The Weeping Masks – James Lowder

Voici le récit qui m’a (à ce stade de la lecture) le plus décontenancé, l’idée de départ consistant à suivre les jeunes années de Watson sous un jour nouveau, celui du fantastique en l’occurrence, est bonne. C’est le traitement qui m’a laissé sur le bord de la route. Le bon docteur est revenu blessé de la guerre, ainsi bien que friand d’action il semble toujours un peu en retrait, il représente le « bon mari », « l’ami fidèle » et sans avoir perdu de sa superbe ou de sa forme,  il est facile de l’imaginer en docteur de banlieue l’embonpoint pour compagnon. A cette époque, au contraire, il est fougueux, ignorant, plein de bonne volonté et d’appétit pour la vie. De fait mener ses péripéties tambour battant est original, faire se succéder autant d’évènements dans un pays exotique aux mœurs différentes (pour le moins) donne un côté un peu « indiana jones » à l’ensemble apportant une touche de dépaysement et de la vitalité (ce qui est toujours intéressant lorsque l’on a affaire à des souvenirs).  Toutefois si la première (et plus longue) partie de l’histoire dissémine quelques éléments de fantastiques, disons de mystères, j’ai eu du mal à comprendre le revirement rythmique de la seconde partie qui développe beaucoup plus l’anxiété et l’angoisse (et le mythe ou du moins ce qui lui fait référence). Si ce genre d’effet est parfois utile, il m’a semblé qu’ici cela n’apportait rien au récit, voir que cela le coupait vraiment en deux. Le début n’apparaît plus que comme un « prétexte » à la seconde, un prétexte qui de fait serait trop long ou mal proportionné… ou, au contraire, le cœur de l’intrigue serait trop ténu et casserait complètement la dynamique de la première partie. Je n’ai donc pas accroché à ce traitement. Mais c’est surtout le personnage de Murray qui m’a dérouté, à quoi bon faire subir encore une fois un « maître » à Watson ? Sans être dans l’ombre de Sherlock il lui sert parfois de faire valoir, de justificatif, du moins aux yeux du lecteur. Raconter son passé va dans le sens de son autonomie, lui ajouter un nécessaire « maître à penser » dans cette histoire ne fait (à mes yeux) que conforter le personnage dans une forme d’impuissance (sentiment renforcé par la trame même de l’histoire) qui m’a surprise et plutôt déplu.
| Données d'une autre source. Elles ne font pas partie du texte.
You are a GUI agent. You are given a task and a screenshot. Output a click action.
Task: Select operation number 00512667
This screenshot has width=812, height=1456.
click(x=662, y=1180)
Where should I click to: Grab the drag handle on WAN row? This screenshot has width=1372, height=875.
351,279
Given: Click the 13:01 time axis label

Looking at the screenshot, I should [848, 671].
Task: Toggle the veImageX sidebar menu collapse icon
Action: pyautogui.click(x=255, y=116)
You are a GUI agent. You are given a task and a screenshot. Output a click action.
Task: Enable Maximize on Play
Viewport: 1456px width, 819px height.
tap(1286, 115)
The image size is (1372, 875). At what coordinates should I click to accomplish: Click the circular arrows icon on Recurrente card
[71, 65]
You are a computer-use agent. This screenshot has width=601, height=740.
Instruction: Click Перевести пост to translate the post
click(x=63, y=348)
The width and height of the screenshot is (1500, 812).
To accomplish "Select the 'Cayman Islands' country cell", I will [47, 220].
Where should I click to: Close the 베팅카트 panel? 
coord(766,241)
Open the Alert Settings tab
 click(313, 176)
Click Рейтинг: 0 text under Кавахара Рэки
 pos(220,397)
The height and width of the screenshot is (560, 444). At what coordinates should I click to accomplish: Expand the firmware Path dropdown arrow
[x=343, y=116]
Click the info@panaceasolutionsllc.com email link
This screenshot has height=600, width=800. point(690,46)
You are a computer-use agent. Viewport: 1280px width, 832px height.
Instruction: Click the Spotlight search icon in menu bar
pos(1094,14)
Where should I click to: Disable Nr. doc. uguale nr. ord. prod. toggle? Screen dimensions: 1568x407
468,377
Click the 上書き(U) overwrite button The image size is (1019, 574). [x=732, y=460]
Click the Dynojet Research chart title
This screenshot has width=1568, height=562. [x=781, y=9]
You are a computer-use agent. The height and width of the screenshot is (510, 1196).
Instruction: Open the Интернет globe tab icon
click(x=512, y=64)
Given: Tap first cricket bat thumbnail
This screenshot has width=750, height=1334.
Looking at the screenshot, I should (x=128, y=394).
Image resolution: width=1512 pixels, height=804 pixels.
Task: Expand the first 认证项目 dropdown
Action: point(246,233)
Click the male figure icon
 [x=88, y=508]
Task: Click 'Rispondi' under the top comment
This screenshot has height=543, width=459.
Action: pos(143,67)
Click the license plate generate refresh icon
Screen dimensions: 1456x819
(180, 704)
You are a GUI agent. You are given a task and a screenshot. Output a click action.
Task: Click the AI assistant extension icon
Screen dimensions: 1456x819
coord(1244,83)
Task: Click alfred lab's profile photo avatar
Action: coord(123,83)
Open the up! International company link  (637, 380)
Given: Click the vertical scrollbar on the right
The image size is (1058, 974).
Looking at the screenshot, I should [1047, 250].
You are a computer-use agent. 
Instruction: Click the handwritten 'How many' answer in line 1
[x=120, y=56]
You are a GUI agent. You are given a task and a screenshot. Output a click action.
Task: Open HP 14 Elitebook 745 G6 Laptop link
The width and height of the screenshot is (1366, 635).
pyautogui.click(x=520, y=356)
Art in the Blood – Brian Stableford.

On ne fait pas le coup à Stableford, lui imposer un sujet n’est plus source de stress ou d’ennuie pour lui. Je l’imagine heureux, ravis d’écrire toujours et encore et d’y prendre le même plaisir intact des débuts, c’est peut être, sans doute, faux ; mais l’image de cet auteur encore plus aux anges que d’ordinaire d’avoir à travailler autour de cette rencontre entre deux univers m’est venue naturellement une fois cette nouvelle terminée. A mon goût nous avons ici la quintessence du plaisir. D’une part le récit fait la part belle à une technique narrative « prototypique » des écrits fantastiques : le récit souvenir. Là il s’agit d’un périple en bateau, mettant en jeu des familles, l’Inde, une malédiction… le tout dans une atmosphère oppressante. Sans compter que le contexte maritime et le nom d’un des protagonistes (Pye) fait fortement penser aux « aventures d’Arthur Gordon Pym »  rencontrant « Dagon » le tout apportant son lot de plaisir. A ce stade, nous sommes comblés (enfin moi, vous je ne sais pas), mais Stableford ne parait pas du genre à se satisfaire d’une seule idée, si bonne fut-elle. Si le souvenir est écrit sérieusement, dans une approche romantico-crépusculaire aussi lugubre que prenante, la partie mettant en scène Sherlock et son frère Mycroft (bien employé) propose ce mélange de flegme et de cynisme blasé (jusqu’à la drôlerie acide) propose au ton des écrits Anglais de l’époque. L’auteur parvient à faire se rencontrer les deux univers, le meilleur des deux mondes, par le biais d’un récit à vous coller des frissons de plaisir (pas uniquement).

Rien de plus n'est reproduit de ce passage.